Nordendorf is a municipality  in the district of Augsburg in Bavaria in Germany.

Geography
Nordendorf, located on the federal highway 2 and the railway line Augsburg - Donauwörth, and Blankenburg, which is stretching southwest up the Schmutterleite, form the current community since 1975. Northwest of Nordendorf  is the monastery Holzen.

History
The name Nordendorf is of Franconian origin; evidence of an Alamanni forerunner settlement from around the middle of the 6th century came in 1844 when a row of 433 graves was uncovered on the occasion of the construction of the Augsburg-Donauwörth railway line, making the site one of the most important sites of the early Middle Ages in the Swabian-Bavarian region.
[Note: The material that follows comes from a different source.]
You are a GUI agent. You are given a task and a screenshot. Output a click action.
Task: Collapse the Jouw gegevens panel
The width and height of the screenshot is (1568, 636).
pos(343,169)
The most important archaeological finds are the hanger brooches of Nordendorf, two clasps with runic inscriptions engraved on the back.

The current name is mentioned for the first time in 1213. Initially the lords of Donnsberg, Truchsesse of the Augsburg bishops, who had their castle on Donnsberg west of Nordendorf, were the lords of the manor. Around 1268 the Wittelsbachers destroyed Donnsberg Castle and Nordendorf came into their possession. In 1560 a new castle was built in the middle of the village, which burnt down in 1862. In 1580 a branch of the Fugger family had acquired the Nordendorf estate. This line lived here until 1878.

After the Second World War Nordendorf developed from an agricultural village to an attractive residential community with an interesting surrounding area between Schmutter and Lech and the local recreation area "Augsburg Western Forests".

The continuous increase in the number of inhabitants is ensured by the designation of building land at affordable prices. Today, agriculture is concentrated in the district of Blankenburg.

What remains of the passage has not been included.